Microsoft Issues Windows 10 Patches For Spectre And Foreshadow Side-Channel Exploits

Windows 10
Microsoft is pushing out new microcode updates for Intel processors affected by recently disclosed side channel exploits, including several Spectre variants and the newer Foreshadow flaw. The microcode updates apply to Windows 10 and Windows Server, and cover a range of Skylake, Kaby Lake, and Coffee Lake processors.

"This update is a stand-alone update targeted for Windows 10 version 1803 (Windows 10 April 2018 Update) and Windows Server Version 1803 (Server Core). This update also includes Intel microcode updates that were already released for these operating systems at the time of release to manufacturing (RTM). We will offer additional microcode updates from Intel through this article for these operating systems as they become available to Microsoft," the support page states.

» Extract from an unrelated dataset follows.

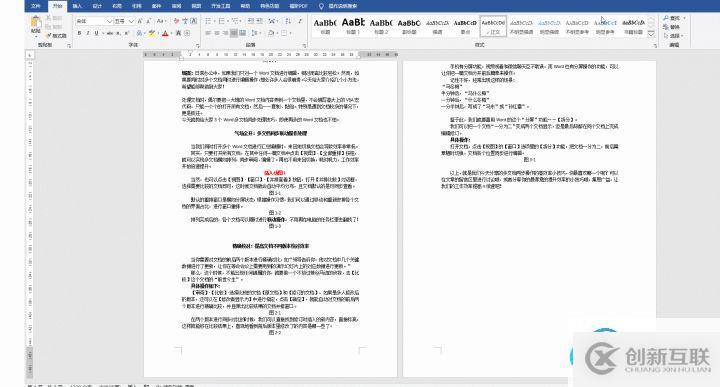Expand the styles gallery list
Screen dimensions: 720x387
click(x=651, y=34)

The situation surrounding side channel exploits has been ongoing. Unfortunately, it is not just the original Spectre and Meltdown variants that users have to worry about. More recently, Intel disclosed a new class of exploits called Foreshadow. These exploits involve Intel's Software Guard Extensions, otherwise known as SGX, which is supposed to serve as a secure enclave within memory on the processor to fend off malicious attempts to access private data.

"Accessing a logical or linear address that is not mapped to a physical location on the hardware will result in a terminal fault. Once the fault is triggered, there is a gap before resolution where the processor will use speculative execution to try to load data," Intel explained in a blog post.

So what does this have to do with Microsoft? Dealing with these exploits requires both microcode updates and software patches. Microsoft has been assisting Microsoft with doling out its microcode updates, while issuing Windows software mitigations of its own.

It's possible that more side channel exploits will be revealed at later dates. As for Foreshadow, the good news is that Intel is building in hardware level protections for its future processors, and specifically its upcoming Xeon Scalable CPUs (Cascade Lake) that are expected to ship later this year.